For all the acknowledgements from DFMs that valuations were at a pretty low ebb, the number of wealth firms reducing allocations was equal to the proportion upping exposures over this period. Caution has abounded: many discretionaries preferred to double down on areas like the US rather than take positive action on the home front.

So come the turn of 2019, when analysts were again touting the merits of UK equities - this time in terms of dividend payouts - wealth firms might have been expected to sit on their hands once again. Not least because those political risks hoved into view ahead of the once-significant March 31 Brexit deadline.

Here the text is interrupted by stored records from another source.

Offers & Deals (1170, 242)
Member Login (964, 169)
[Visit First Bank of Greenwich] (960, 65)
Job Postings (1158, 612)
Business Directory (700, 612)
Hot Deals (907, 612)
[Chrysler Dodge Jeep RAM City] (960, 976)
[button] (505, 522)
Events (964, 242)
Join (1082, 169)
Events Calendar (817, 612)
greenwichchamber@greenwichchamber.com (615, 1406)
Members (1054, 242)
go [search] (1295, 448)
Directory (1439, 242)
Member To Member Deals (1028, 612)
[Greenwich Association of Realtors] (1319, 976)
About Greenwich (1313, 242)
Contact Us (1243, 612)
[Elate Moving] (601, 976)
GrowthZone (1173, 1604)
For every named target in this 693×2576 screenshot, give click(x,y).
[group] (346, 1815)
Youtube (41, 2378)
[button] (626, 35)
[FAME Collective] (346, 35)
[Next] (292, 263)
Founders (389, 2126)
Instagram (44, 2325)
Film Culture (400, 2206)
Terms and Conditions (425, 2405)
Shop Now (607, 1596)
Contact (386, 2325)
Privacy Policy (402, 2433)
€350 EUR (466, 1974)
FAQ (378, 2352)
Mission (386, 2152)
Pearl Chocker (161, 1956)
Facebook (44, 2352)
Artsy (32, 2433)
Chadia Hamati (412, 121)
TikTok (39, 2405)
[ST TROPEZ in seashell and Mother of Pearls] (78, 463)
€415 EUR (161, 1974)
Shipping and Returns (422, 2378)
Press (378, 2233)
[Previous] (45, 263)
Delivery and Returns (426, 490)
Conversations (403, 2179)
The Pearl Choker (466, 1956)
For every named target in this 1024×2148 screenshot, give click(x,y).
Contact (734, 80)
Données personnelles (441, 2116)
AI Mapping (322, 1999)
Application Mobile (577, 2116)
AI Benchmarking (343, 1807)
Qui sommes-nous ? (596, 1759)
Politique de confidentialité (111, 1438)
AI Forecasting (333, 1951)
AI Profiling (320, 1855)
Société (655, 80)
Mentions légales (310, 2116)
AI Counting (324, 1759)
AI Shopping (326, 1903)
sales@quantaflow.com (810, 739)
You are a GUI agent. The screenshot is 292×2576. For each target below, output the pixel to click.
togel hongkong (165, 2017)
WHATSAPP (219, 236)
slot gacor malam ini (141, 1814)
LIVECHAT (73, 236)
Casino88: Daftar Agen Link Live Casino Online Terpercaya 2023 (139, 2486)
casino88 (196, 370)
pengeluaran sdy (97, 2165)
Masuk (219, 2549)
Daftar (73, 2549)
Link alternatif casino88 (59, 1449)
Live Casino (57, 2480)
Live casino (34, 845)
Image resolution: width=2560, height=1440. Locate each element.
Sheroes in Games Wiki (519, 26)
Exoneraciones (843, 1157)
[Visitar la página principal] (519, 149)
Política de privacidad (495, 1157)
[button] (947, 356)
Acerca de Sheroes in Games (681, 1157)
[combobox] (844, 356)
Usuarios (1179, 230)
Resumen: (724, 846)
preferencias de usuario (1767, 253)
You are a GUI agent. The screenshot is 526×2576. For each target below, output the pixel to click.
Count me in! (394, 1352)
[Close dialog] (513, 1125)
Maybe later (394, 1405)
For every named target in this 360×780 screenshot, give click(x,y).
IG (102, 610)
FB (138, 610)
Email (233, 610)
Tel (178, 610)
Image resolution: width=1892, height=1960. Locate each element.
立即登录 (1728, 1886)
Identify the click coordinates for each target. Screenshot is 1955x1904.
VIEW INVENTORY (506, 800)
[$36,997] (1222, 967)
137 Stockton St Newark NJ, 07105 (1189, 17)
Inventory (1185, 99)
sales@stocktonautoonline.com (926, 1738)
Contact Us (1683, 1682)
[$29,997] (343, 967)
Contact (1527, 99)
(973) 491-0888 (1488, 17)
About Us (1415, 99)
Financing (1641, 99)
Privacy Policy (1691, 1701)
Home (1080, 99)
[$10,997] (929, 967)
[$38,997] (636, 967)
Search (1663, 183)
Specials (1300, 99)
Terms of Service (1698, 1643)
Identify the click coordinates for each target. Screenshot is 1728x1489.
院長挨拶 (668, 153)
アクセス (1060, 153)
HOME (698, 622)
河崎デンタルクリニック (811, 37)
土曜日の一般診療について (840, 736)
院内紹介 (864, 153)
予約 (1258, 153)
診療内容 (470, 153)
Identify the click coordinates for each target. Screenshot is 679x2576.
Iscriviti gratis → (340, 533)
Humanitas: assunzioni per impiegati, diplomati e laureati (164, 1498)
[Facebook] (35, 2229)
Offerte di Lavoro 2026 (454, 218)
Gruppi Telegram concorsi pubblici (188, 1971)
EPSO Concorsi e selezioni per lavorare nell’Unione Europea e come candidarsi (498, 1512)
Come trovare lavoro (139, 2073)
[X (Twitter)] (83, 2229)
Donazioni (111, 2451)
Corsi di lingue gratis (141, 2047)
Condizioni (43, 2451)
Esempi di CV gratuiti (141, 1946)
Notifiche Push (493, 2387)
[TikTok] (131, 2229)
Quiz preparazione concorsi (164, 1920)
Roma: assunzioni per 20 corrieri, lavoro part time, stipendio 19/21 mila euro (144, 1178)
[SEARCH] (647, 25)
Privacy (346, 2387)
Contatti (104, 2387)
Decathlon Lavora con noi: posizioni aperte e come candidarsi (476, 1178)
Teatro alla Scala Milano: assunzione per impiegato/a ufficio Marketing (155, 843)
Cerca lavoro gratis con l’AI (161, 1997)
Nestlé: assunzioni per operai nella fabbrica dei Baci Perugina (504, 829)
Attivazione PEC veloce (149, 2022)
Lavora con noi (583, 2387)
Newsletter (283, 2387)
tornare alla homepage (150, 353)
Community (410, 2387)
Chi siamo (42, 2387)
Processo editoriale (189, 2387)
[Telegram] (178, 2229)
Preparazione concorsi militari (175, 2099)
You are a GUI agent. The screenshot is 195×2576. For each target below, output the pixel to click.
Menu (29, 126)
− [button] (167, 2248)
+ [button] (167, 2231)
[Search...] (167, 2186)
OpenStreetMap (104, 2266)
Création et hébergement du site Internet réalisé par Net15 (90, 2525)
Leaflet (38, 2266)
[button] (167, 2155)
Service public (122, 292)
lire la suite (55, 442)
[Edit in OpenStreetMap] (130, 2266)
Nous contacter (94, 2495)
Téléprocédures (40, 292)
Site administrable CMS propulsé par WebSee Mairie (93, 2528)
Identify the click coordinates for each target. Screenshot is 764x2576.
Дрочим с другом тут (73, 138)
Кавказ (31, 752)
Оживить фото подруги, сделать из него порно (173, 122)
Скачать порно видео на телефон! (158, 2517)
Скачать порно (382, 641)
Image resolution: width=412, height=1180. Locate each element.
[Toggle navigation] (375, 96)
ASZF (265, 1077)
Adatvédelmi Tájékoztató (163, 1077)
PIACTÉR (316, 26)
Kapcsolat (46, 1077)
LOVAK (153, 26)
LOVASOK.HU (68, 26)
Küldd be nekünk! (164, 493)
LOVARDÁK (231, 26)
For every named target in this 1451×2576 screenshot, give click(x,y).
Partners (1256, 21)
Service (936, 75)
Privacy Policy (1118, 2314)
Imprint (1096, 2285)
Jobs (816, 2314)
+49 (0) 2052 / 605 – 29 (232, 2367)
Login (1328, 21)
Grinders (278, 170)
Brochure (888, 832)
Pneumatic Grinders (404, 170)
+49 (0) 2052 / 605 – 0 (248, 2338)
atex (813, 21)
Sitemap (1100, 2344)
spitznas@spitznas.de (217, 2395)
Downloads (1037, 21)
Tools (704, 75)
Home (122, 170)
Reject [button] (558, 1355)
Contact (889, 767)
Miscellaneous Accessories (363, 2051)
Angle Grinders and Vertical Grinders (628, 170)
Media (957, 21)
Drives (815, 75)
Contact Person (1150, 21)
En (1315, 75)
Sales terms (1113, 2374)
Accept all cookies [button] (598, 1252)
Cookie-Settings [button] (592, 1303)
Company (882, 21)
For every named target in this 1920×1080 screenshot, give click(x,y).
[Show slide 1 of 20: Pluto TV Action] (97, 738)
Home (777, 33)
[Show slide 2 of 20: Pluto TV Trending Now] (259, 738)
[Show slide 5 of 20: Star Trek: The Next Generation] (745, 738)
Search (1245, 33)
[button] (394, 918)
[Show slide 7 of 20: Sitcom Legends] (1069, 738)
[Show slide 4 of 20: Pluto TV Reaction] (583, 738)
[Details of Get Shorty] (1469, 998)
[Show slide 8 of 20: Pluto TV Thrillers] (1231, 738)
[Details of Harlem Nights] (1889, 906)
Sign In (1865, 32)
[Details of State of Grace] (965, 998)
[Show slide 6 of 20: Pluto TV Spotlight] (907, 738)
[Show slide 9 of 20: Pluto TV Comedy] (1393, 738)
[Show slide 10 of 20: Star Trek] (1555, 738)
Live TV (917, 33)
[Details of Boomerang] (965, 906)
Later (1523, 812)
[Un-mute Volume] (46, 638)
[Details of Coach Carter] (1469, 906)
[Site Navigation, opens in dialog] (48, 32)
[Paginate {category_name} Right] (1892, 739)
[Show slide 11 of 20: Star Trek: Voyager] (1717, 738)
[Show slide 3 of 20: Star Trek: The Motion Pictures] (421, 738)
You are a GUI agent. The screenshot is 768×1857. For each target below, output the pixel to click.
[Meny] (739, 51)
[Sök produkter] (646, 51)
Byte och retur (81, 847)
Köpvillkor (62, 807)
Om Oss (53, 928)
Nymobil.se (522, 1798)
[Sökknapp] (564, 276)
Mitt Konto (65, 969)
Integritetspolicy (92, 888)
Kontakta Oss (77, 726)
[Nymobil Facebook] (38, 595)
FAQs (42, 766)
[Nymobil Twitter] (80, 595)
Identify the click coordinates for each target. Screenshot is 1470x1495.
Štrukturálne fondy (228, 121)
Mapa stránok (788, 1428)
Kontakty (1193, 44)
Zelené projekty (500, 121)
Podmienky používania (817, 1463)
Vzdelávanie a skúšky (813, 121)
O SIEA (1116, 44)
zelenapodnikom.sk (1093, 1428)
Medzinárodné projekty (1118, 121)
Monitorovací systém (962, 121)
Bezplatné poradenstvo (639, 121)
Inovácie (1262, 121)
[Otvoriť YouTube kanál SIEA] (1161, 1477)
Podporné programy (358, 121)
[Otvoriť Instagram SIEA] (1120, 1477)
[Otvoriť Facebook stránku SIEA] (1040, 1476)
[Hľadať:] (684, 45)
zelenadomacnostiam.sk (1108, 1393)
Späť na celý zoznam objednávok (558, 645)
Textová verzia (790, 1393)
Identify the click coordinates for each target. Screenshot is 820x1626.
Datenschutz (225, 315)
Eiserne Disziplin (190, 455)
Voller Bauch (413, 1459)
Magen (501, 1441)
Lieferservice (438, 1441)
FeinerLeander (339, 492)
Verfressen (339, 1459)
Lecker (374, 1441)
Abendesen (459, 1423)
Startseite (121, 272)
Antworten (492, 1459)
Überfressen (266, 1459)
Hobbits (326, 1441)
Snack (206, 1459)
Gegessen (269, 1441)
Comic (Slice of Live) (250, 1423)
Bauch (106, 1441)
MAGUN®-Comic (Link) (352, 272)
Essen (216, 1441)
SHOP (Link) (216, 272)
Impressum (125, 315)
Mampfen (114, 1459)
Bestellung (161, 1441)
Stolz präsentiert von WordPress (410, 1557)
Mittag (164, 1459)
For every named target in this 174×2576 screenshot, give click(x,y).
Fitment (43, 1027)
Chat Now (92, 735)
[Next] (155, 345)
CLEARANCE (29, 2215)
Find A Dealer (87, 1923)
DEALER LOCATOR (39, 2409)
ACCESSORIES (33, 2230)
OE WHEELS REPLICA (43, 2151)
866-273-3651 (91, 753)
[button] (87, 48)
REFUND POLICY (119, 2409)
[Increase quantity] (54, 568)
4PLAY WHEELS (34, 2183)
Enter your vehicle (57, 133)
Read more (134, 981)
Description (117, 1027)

But wealth managers’ focus on income is such that they have been returning to domestic shares in greater numbers this year. Though average allocations still aren’t rising that much, more than a third of discretionaries have started to actively up weightings this year. Fewer than one in ten are cutting positions at this point. Optimism has doubtless been boosted by the wider equity rally, but the income argument has seemingly done enough to convince many wealth managers. Whether its merits can survive through to the end of the year is another question.

Murmurs on the rise

More rumblings on the Mifid II front: specifically more evidence that the disclosures now required might be starting to alter the way adviser clients operate. That’s the explicit finding of a survey from NextWealth, at least: two thirds of the advisers they spoke to said they would seek to change aspects of their business as a result of those disclosures.

Unsurprisingly, those changes typically involve putting pressure on providers. Half of those in the above category - equating to a third of all advisers in the study - said they would put pressure on platforms and fund managers to reduce prices. That cohort is likely to include DFMs, too, given many of those surveyed already outsource their investment decisions.

There’s a difference between saying and doing, clearly: achieving these goals won’t be easy unless those advisers have a decent chunk of money behind them. By the same token, the risk of clients taking that money elsewhere remains a live one for discretionary fund managers.